Da mesma forma, desde que o partido Lei e Justiça obteve uma grande vitória parlamentar em 2015, a Polônia vê um crescimento vigoroso da propaganda antissemita no espaço público e de atos antissemitas que o seguem. A direita polonesa saudou a censura imposta pelo governo à divulgação de pesquisas sobre o holocausto que tratassem da colaboração de poloneses com nazistas.

Tudo isso produziu sérios efeitos na Polônia, culminando no ataque a uma conferência de pesquisadores do holocausto em Paris e, em especial, ao historiador Jan Gross, da Universidade de Princeton, que é polonês, judeu e um dos grandes especialistas em estudos sobre o holocausto na Polônia.

A Itália, que vê o crescimento da extrema direita com a Lega Nord, de Matteo Salvini, é a mesma cujos crimes de ódio quadruplicaram entre 2017 e 2018.

Esses casos sugerem que o novo desse contexto é que governantes ocidentais passam a alimentar e dar difusa legitimidade para a expressão pública do antissemitismo. É como se seus pequenos gestos funcionassem como um sinal verde de que retomar velhos estereótipos de judeus, reatualizar antigas teorias conspiratórias ou responsabilizar judeus como um indivíduo-coletivo pelos males do mundo é possível e desejável. E em tempos de redes sociais, isso ganha uma escala e imediatismo jamais vistos.


3. É possível enxergar relação entre o bolsonarismo e declarações antissemitas no Brasil do século 21?

Sobre isso é importante fazer uma distinção: a existência de grupos de extrema direita com perfil nitidamente neonazista, que são antissemitas e disseminam uma retórica de violência contra judeus no Brasil, não deve significar que esse é um traço do bolsonarismo.

Isso não quer dizer que não pode se tornar em algum momento, mas por enquanto é um fenômeno marginal no campo dos apoiadores de Bolsonaro. A própria conexão de Bolsonaro com o governo de Netanyahu não é confortável para uma parcela de seus apoiadores antissemitas.

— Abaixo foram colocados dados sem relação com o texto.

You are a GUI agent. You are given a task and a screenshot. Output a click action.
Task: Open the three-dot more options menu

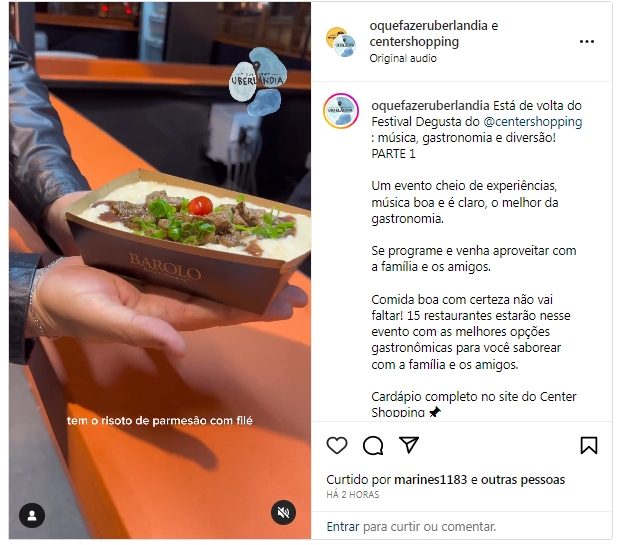click(x=587, y=41)
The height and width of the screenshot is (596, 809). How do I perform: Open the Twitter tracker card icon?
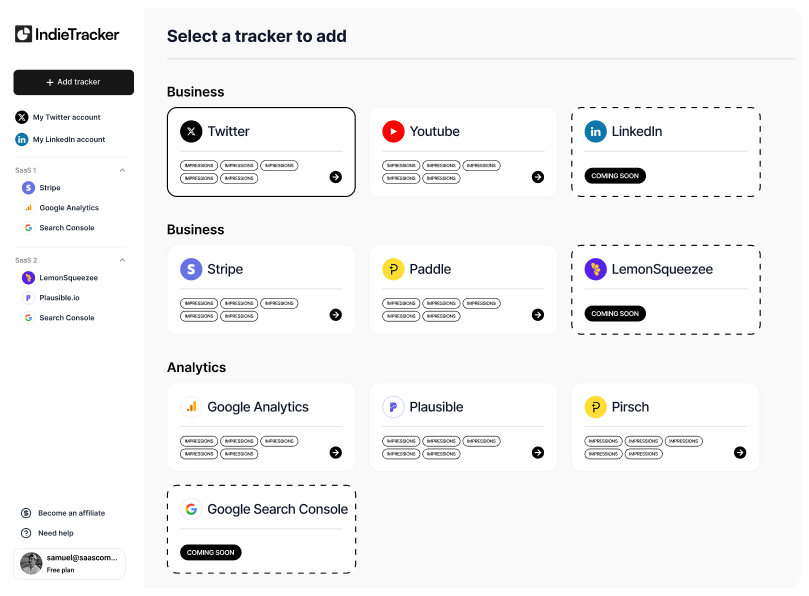189,130
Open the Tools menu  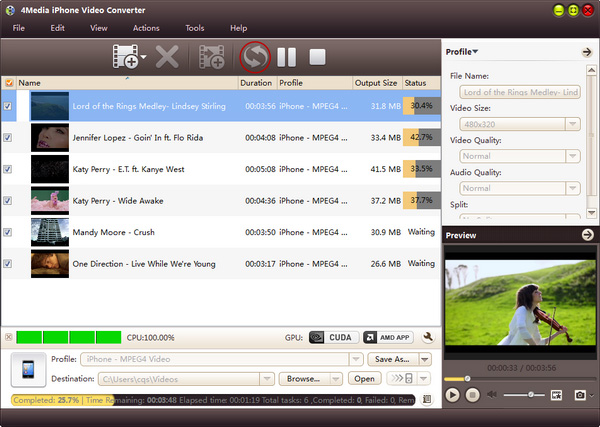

Por exemplo, é curioso que David Duke, líder supremacista e antissemita norte-americano, após elogios feitos em 2018 a Bolsonaro, tenha se ressentido somente pelo fato de que o então candidato (que, como ele disse, “soa como nós”) era próximo demais de Israel.


4. Quais relações você vê entre negacionismo e disputas de memória no Brasil atual?

Negar o passado é, há muito, instrumento importante de política. Os negadores do holocausto, por exemplo, o fazem não por ignorância, mas porque negá-lo sempre foi um meio de tirar um peso social enorme dos ombros dos nazistas de hoje em dia.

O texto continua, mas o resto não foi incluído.